Tuesday, December 20, 2005

Jonathan Alter on Snoopgate



Snoopgate isn't really an adequately nasty name for this latest scandal but it must do for now. Alter's article is brilliant:

Dec. 19, 2005 - Finally we have a Washington scandal that goes beyond sex, corruption and political intrigue to big issues like security versus liberty and the reasonable bounds of presidential power. President Bush came out swinging on Snoopgate—he made it seem as if those who didn't agree with him wanted to leave us vulnerable to Al Qaeda—but it will not work. We're seeing clearly now that Bush thought 9/11 gave him license to act like a dictator, or in his own mind, no doubt, like Abraham Lincoln during the Civil War.

No wonder Bush was so desperate that The New York Times not publish its story on the National Security Agency eavesdropping on American citizens without a warrant, in what lawyers outside the administration say is a clear violation of the 1978 Foreign Intelligence Surveillance Act. I learned this week that on December 6, Bush summoned Times publisher Arthur Sulzberger and executive editor Bill Keller to the Oval Office in a futile attempt to talk them out of running the story.

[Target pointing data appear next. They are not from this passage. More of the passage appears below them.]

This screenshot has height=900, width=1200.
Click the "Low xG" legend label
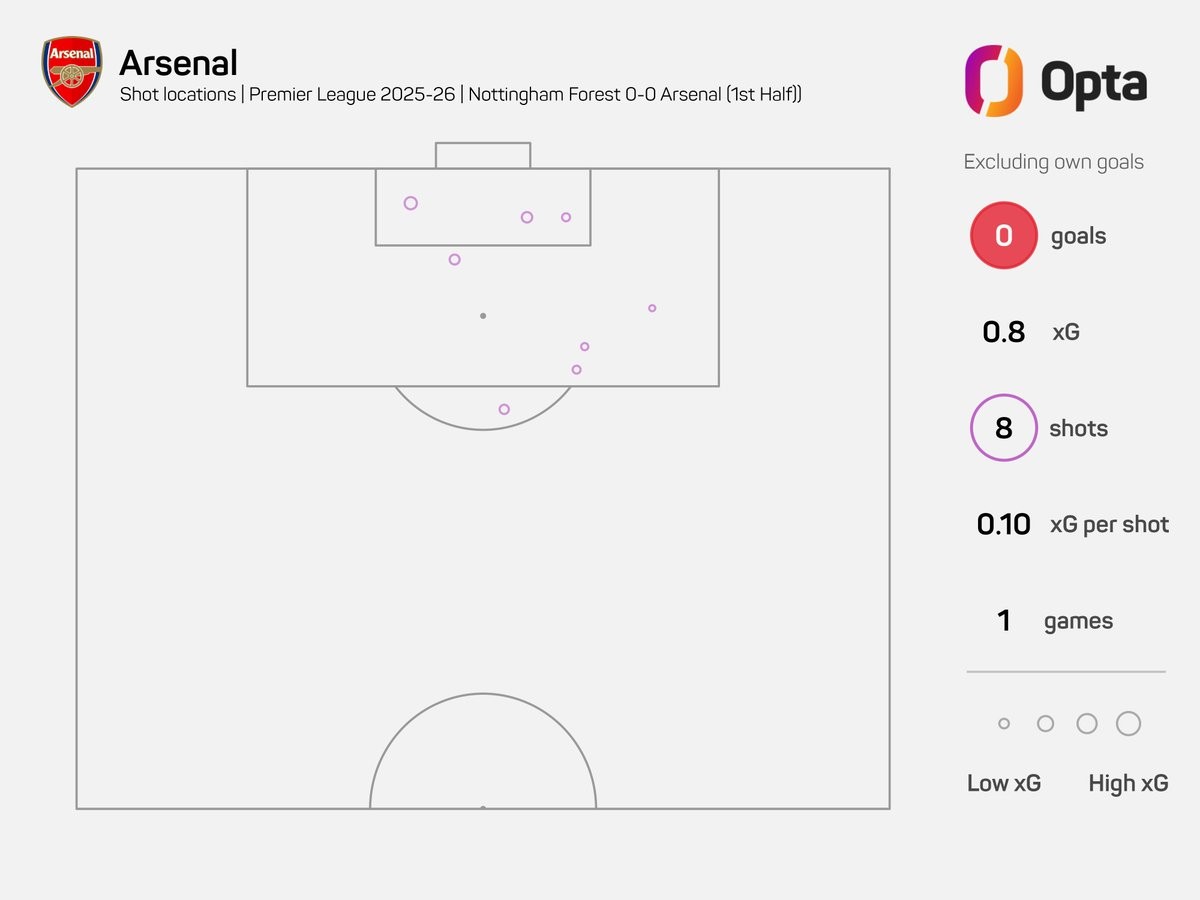[x=1004, y=783]
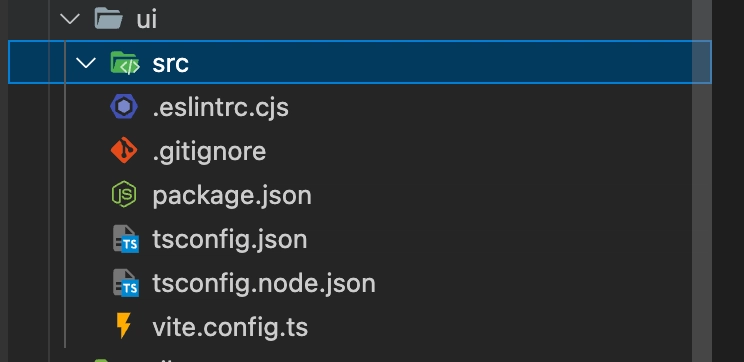The width and height of the screenshot is (744, 362).
Task: Click the TS icon beside tsconfig.node.json
Action: 126,283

The Times will not comment on the meeting, but one can only imagine the president's desperation.

Now isn't that cute? The president having a chat with the top brass of the New York Times? I would like to know if they had another similar talk right before the 2004 elections, to postpone the publication of their little bomb until after the elections. And I would like to know if that little talk led to the supposed Bush victory. Just imagine what might have happened if we had learned about the Snoopgate before the elections!

Well, perhaps nothing would have been different. Sometimes I despair over the apathy of the American voters. But it seems very wrong to me for the Times to have sat on this article for one full year, very wrong indeed.

I wish to apologize for harping on this one topic. But it is a very important topic and deserves a lot of harping.